**** PROVIDED PASSAGE ****
Jun 01, 2026

Contact-Aware Pick and Place with a 6-DoF Arm

Introduction

I am developing a real-world automated pick-and-place application utilizing a 6-DoF robotic arm, targeting the UR10e and UR5e platforms from Universal Robots. The immediate application is laboratory automation — sample sorting, reagent handling, and repetitive bench-top tasks that are high-value targets for robotic automation but require fine manipulation and reliable contact handling. The long-term goal is a generalized manipulation platform transferable across research and industrial settings.

Approach

The core architecture is a three-layer hierarchy: a collision-free motion planner (RRT-Connect) handles gross arm movement, a phase-aware sequential task framework decomposes the pick-and-place into discrete stages each with its own completion conditions and sub-policy, and residual reinforcement learning is reserved for contact-rich phases (grasp and placement) where classical planning breaks down. This design deliberately minimizes the scope of what RL needs to learn, reducing sample complexity and making sim-to-real transfer more tractable.

Technical Stack

MuJoCo, dm_control, RRT-Connect path planning, multi-seed inverse kinematics, sequential task decomposition, PD control with feedforward gravity compensation, reinforcement learning.
**** INFORMATION GIVEN ****
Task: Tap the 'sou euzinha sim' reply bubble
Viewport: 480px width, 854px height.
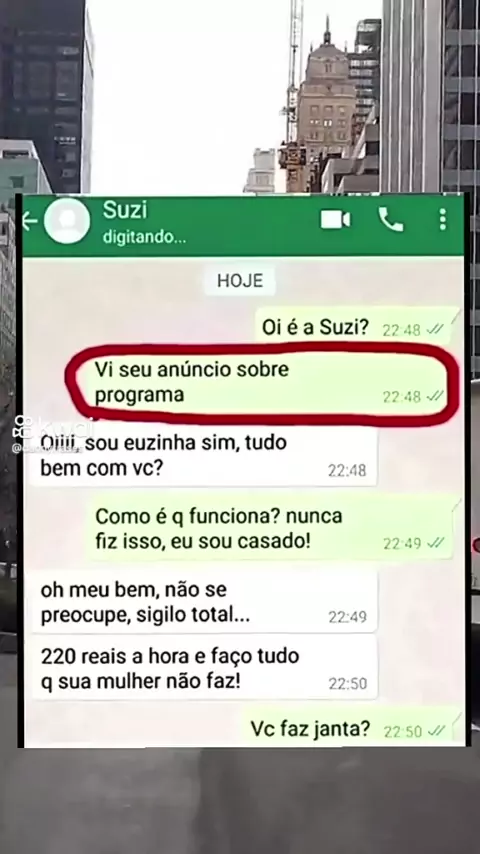Action: pyautogui.click(x=203, y=456)
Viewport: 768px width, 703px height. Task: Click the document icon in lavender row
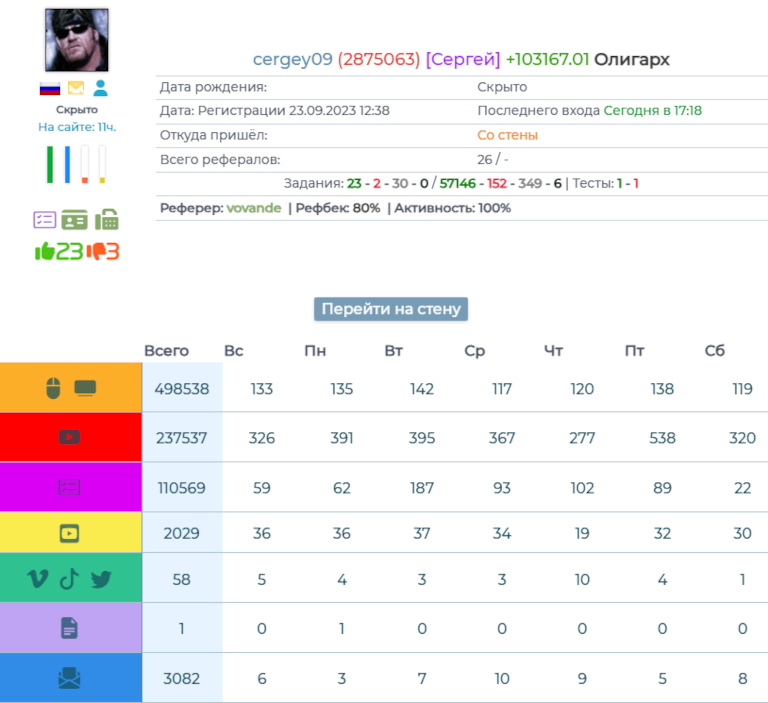[x=69, y=628]

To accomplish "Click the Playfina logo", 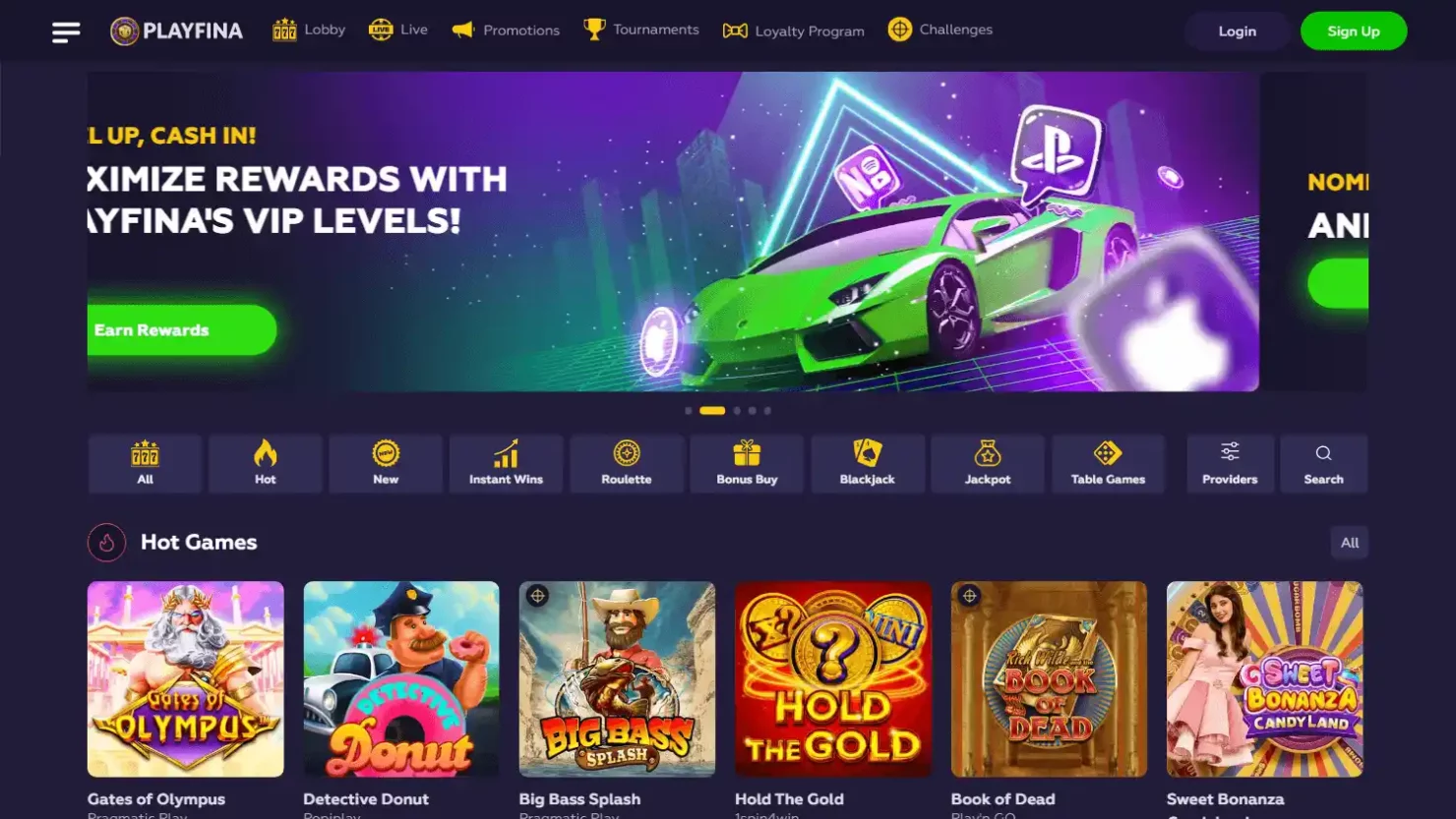I will 177,30.
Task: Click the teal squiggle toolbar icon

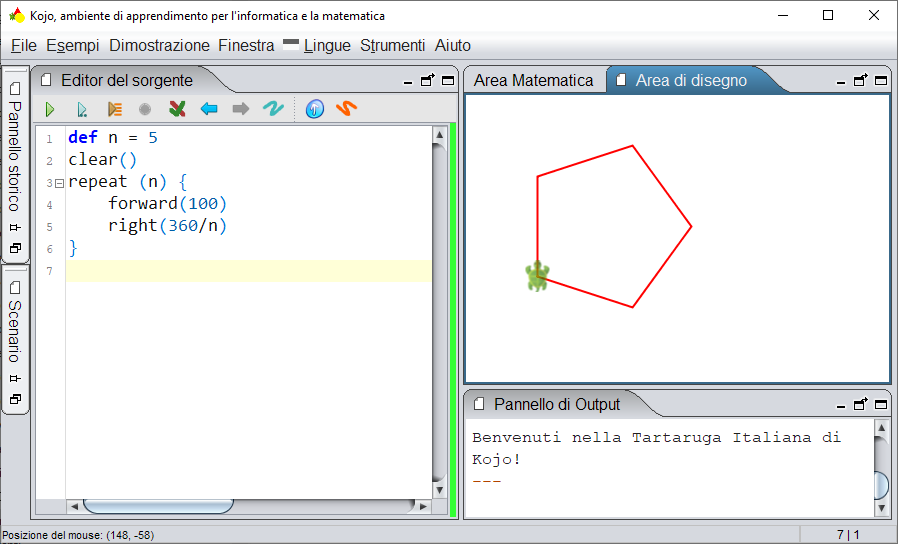Action: 273,108
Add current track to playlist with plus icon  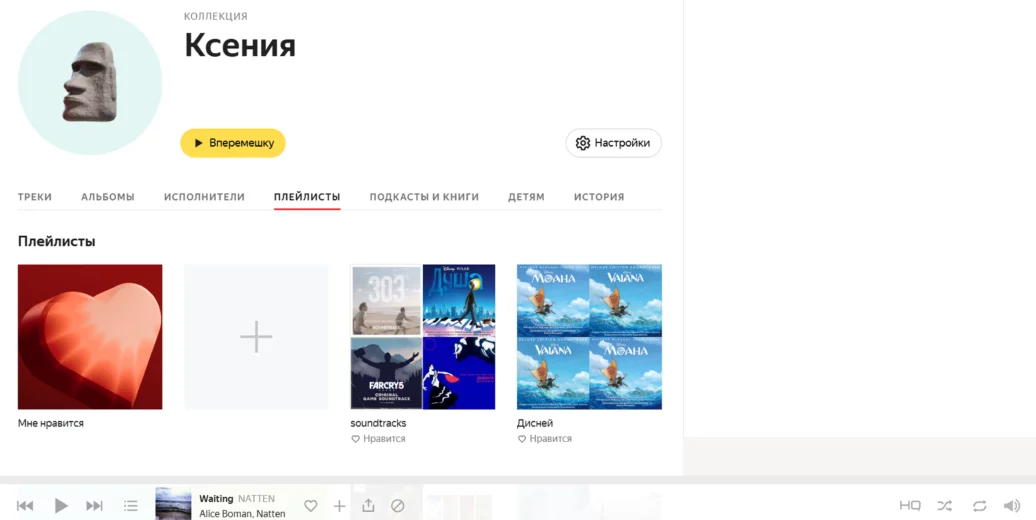pyautogui.click(x=339, y=506)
****
In the pick-and-place write-up, which phases is residual reinforcement learning reserved for?

The contact-rich phases: grasp and placement.